Work on Horse and Rider Bad Habits at Home
Waiting until the day of the speed event to fix bad habits or training issues is a guaranteed fail every time. At home, work with your trainer or another experienced racer, to resolve problems before you compete again. Work on keeping your hands quiet and staying relaxed as nervous or anxious riders have a tendency to transfer their anticipation through their seat and heavy leg pressure.
Also alleviating exercise boredom may help. If you are constantly running cloverleaf patterns at home, your horse may dread running them at competition time. Keep your horse fresh and focused by trail riding or doing arena work. Work on relaxation and movement by doing serpentines, smooth transitions and long distancing trotting. For trotting, start with a reasonable time-frame such as 5 minutes and then build from there. The idea isn’t to wear your horse out, it’s to get him supple and relaxed enough to drop his head without anticipating what’s next. Some riders incorporate basic dressage into their training program.

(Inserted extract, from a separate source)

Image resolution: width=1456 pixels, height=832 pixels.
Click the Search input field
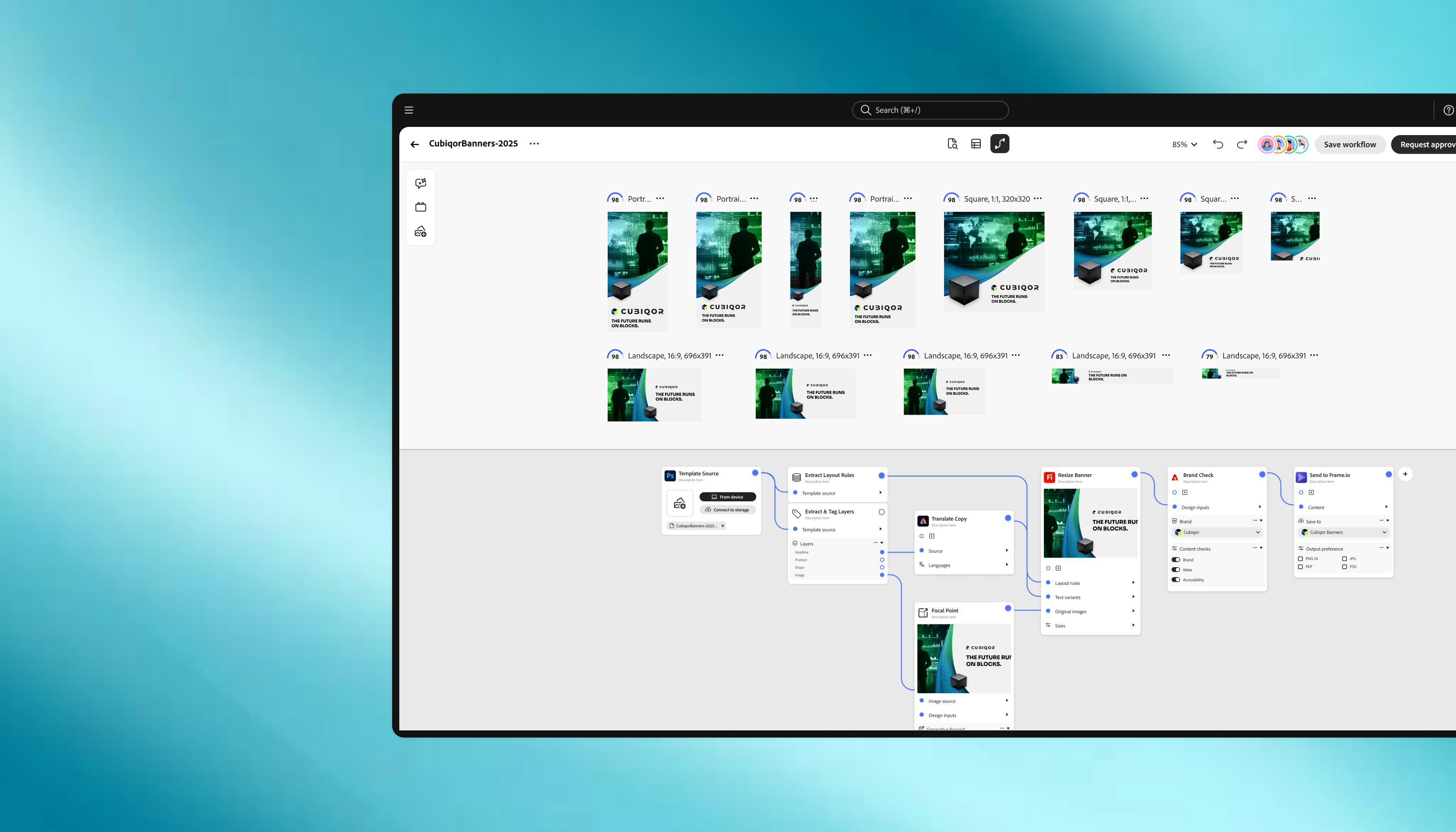[930, 110]
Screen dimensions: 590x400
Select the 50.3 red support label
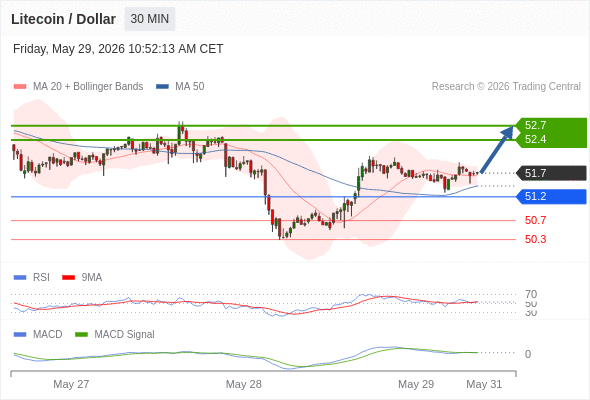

Add a Calming Supplement to Your Barrel Horse’s Diet
Experienced barrel racers and ropers can tell you that sometimes, no matter what you do, there is no helping or retraining a horse to be calm in the box or alley. However, you may be able to use a calming feed additive like TWYDIL® C to take some of the edge off his fear, anxiety or nervousness. This can help increase his attention and focus for a successful run. Even if adding some new relaxation techniques to your training regiment has helped, you can add some peace of mind by adding a natural calming supplement.
TWYDIL: C Calming Supplement for Barrel and Speed Event Horses
Whether you run barrels, cones, poles or even rope occasionally, you can help your horse stay calm without drugs. TWYDIL® C is one of the only all-natural, event approved supplements that uses science and botanicals rather than sedatives to maintain a calm, relaxed demeanor in performance horses. It’s safe for all horses and can be used up to and on the day of competition to help your equine athlete relax and focus on a winning run
As with any condition, it is advised that you seek proper diagnosis and treatment from a licensed veterinarian. From there, he or she can recommend proper dietary changes and equine management practices to alleviate pain or problems that are causing arena gate issues.